You decided to go tell your assistant principal ( It can be anyone, I’m just using this as an example) that you were/are being sexually harassed. They will then asked you what happened. This is good time to take out any notes or anything similar describing what happened. On those notes, you’ll want to include the dates and times, (if possible) what was said between you and the harasser,(if anything) and include anything else they may have done, such as touching, etc. where it happened, how it made you feel, and if there were any witnesses. It is important to note that if any touching occurred, you will most likely be asked to describe where upon yourself the touching took place. This can be uncomfortable. However, I want to assure you that anyone who is conducting the investigation, will be very professional. They will let you take as much time as you need, to gather your thoughts, process any new information that you may remember, and take a break if necessary. They are there to support you and help you through it. After that is done, they will (should) speak with the harasser. They will then look to see if your stories match up. Once that is complete, they will (most likely) inform you if the harasser/offender will face disciplinary action. Although, they will not be able to give specifics. Lastly, they should follow up with you to see how you are doing. If you need counseling, or anything like that, they should get you in you in touch with a school counselor. 
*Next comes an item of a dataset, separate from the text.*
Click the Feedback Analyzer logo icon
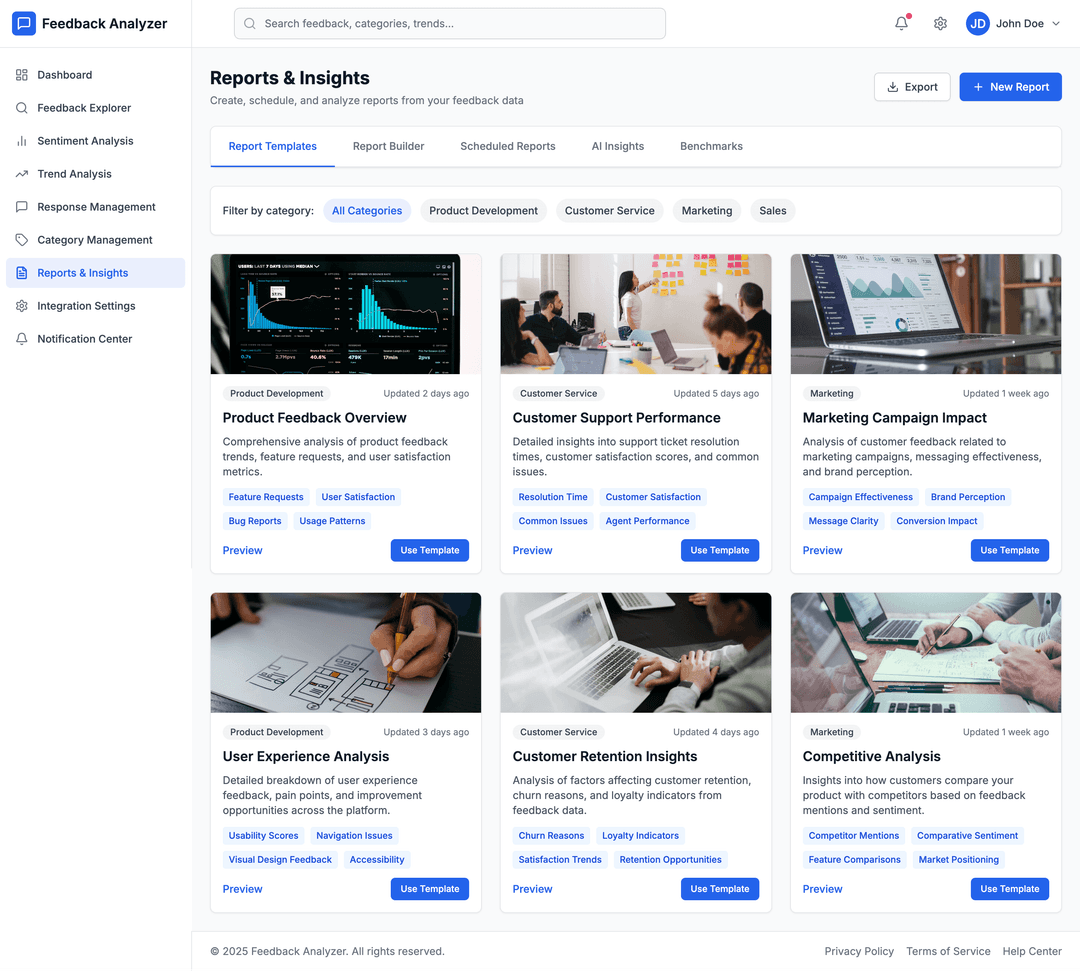The width and height of the screenshot is (1080, 971). pyautogui.click(x=24, y=24)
FAQ’s by Students about Sexual Harassment

 Below are frequently asked questions about sexual harassment, from middle school students:
1. How will I be able to tell my parents?

Telling someone that you have been sexually harassed, can be difficult. However, that feeling of being uncomfortable, is only going to last a short period of time. There is nothing to be ashamed of, or embarrassed about. The harassment is never your fault. Once you have told your parents, things tend to go a lot smoother. For example, if you decide to report the harassment, your parents can help you through the process. They can make sure that everything is going to be resolved. They can also help you with any emotional support you might need.
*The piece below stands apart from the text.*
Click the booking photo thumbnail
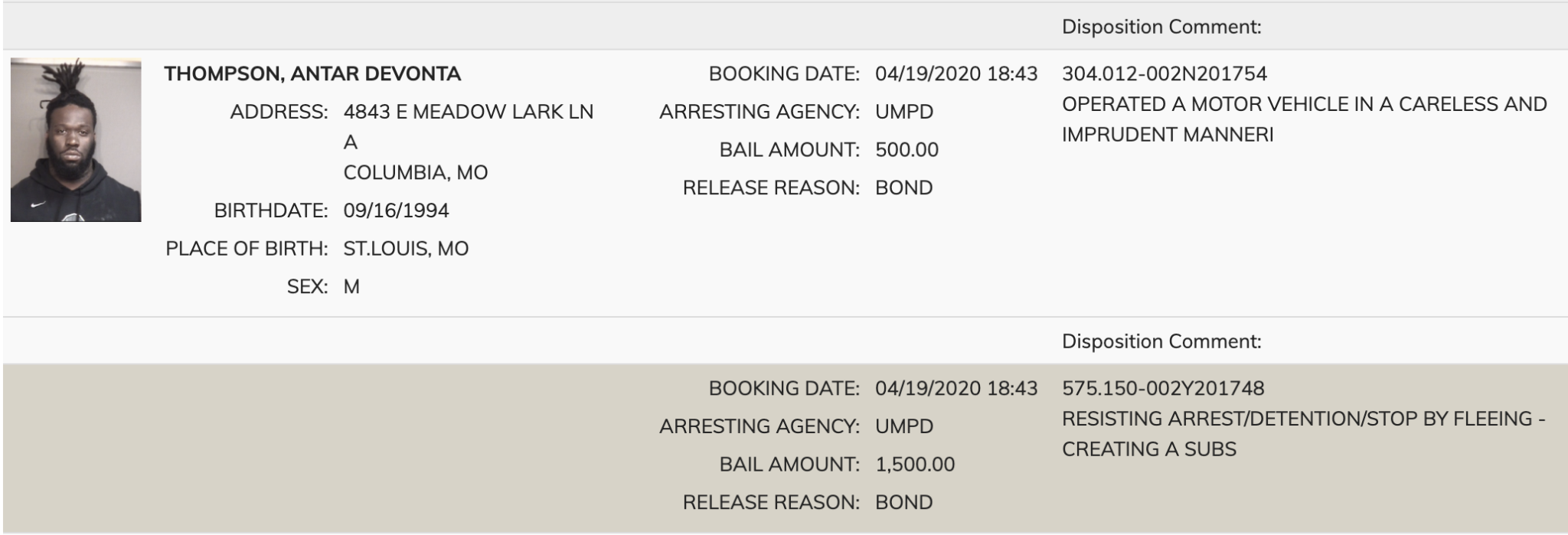This screenshot has width=1568, height=535. point(76,140)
  1. What helps prevent people from starting to harass others?

Educating people about sexual harassment, like I did with all of you, is important. Some people are not aware of what sexual harassment is, until they learn about. It was my hope that when I presented to you, if you were not aware of what it was, you could learn about it, and be aware of it as well.
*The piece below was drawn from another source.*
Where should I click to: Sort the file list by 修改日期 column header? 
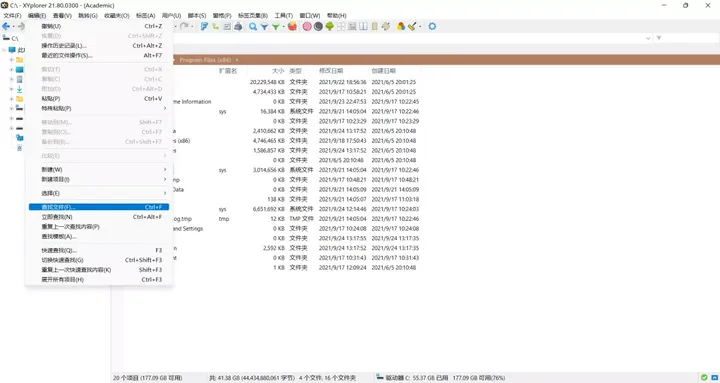coord(331,71)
  1. How could it be harassment if the harasser doesn’t know it is uncomfortable?

Sometimes, the harasser may not be aware that their behavior is bothering or upsetting someone else. Body language and speaking up (if you are comfortable doing so), is very important in these situations. That way, the harasser knows that they are making you uncomfortable, making them more likely to stop.


  1. Why does it happen so often?

Most times, sexual harassment is about power or control over another person. A lot of people also do not think it is a big deal. People may not also be aware that what they are doing, is sexual harassment. If people are not aware that their actions are affecting someone, they may continue to engage in that behavior. That is why it’s helpful to enlist the support of an adult, so that the behavior stops.


  1. What if sexual harassment keeps happening even when a teacher or adult knows and has spoken to the person?

If someone is sexually harassed, and they continue to be harassed after they have told an adult about it, and the harasser has been spoken to, they should report that information about the harasser to an adult again. It is very important to continue to report any continual incidents of sexual harassment, even after an adult has been notified. Sexual Harassment is taken very seriously in this school district, both at the junior high and high school level. Further disciplinary action will most likely be taken. If it does continue, keep telling someone, and ask for your parents help if necessary.


  1. What do people want to achieve from sexual harassment?

Most times, sexual harassment is about power. It is about having power and control over another person. Some people think that it is “funny” to harass someone else. So, some people do it to achieve satisfaction of making someone else feel uncomfortable. Others do it to get attention.


  1. When will you know the right time to report it?

There is no “right” time to report sexual harassment. It is different for everyone. However, while there is no right time, it is highly recommended that if you report sexual harassment, that you do it as soon as it occurs. The reason for this is that the process of reporting will go a lot smoother because you will be able to remember everything you need to that pertains to the incident. But, you can still report it later on, if you feel the need to do so. Ultimately, you should report it whenever you feel ready to deal with it.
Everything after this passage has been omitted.